Het arrest van het Hof is aan dit arrest gehecht.
2. Het geding in cassatie
Tegen het arrest van het Hof heeft de vrouw beroep in cassatie ingesteld. De cassatiedagvaarding is aan dit arrest gehecht en maakt daarvan deel uit.
Mr. R.G.E. de Vries heeft zich ter terechtzitting van 30 oktober 1998 van de man gesteld. Vervolgens heeft mr. De Vries zich ter rolle van 27 november 1998 aan de behandeling van de zaak onttrokken.
De vrouw heeft de zaak doen toelichten door haar advocaat.
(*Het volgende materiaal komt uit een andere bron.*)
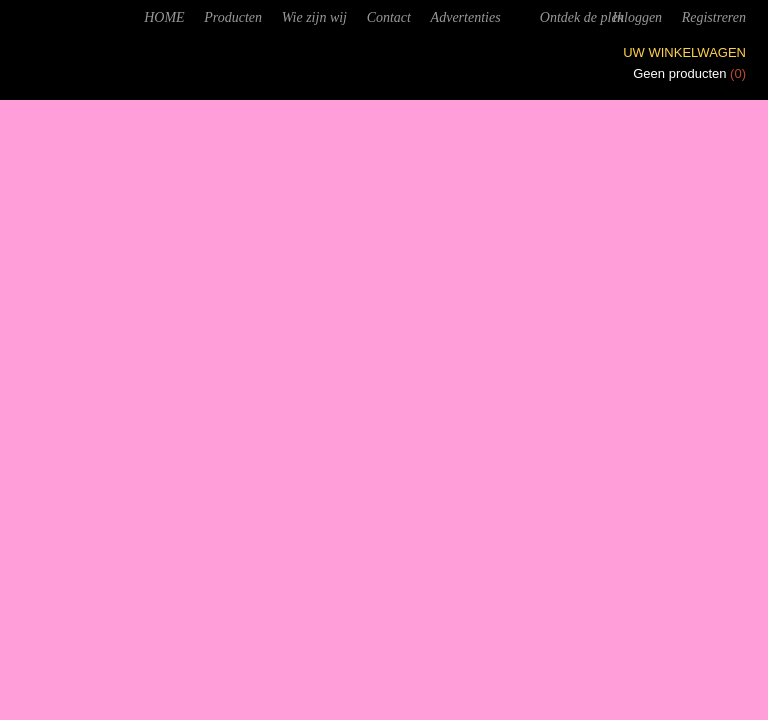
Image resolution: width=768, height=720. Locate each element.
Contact (389, 17)
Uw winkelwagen (684, 52)
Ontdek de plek (582, 17)
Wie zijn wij (314, 17)
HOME (164, 17)
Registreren (714, 17)
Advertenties (466, 17)
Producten (233, 17)
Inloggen (637, 17)
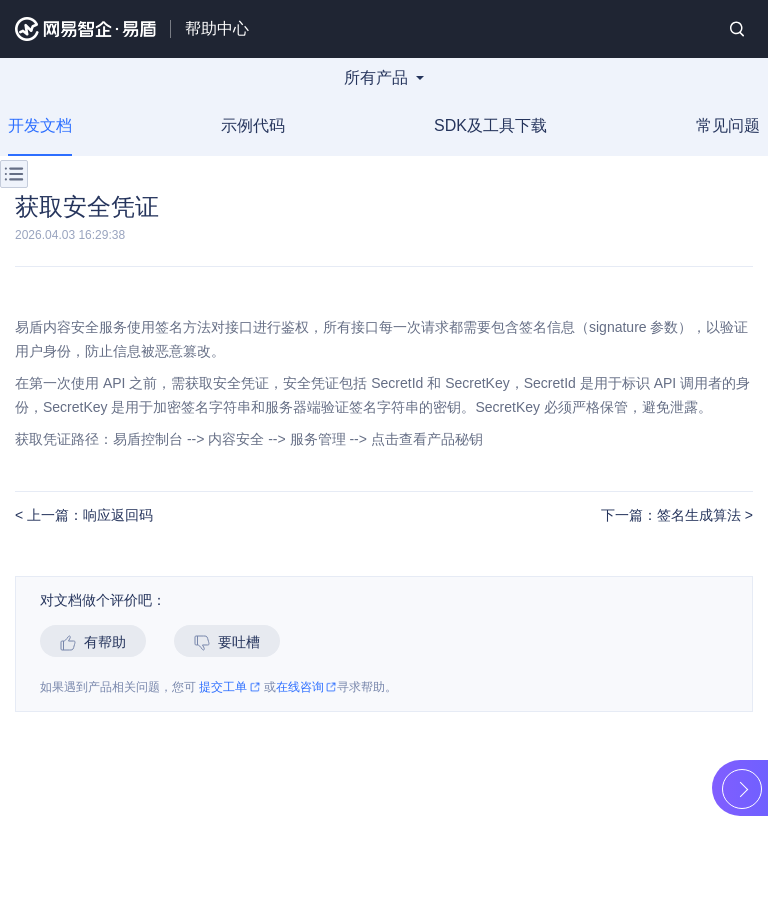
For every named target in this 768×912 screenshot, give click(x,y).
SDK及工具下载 (490, 125)
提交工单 (229, 687)
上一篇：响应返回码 (88, 515)
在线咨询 (306, 687)
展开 (742, 789)
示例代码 (253, 125)
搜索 (737, 29)
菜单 (14, 174)
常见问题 (728, 125)
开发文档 (40, 125)
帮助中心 (217, 28)
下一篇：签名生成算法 (673, 515)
De conclusie van de Advocaat-Generaal De Vries Lentsch-Kostense strekt tot vernietiging van het bestreden arrest en tot verwijzing ter verdere behandeling en beslissing.
3. Beoordeling van het middel
3.1 In cassatie kan van het volgende worden uitgegaan.
(i) Partijen zijn op 14 december 1990 in algehele gemeenschap van goederen gehuwd. De echtscheiding is uitgesproken bij vonnis van 15 januari 1993. Het vonnis is op 26 april 1993 ingeschreven in de registers van de burgerlijke stand.
(ii) Omtrent de verdeling van de gemeenschap zijn partijen niet tot overeenstemming gekomen.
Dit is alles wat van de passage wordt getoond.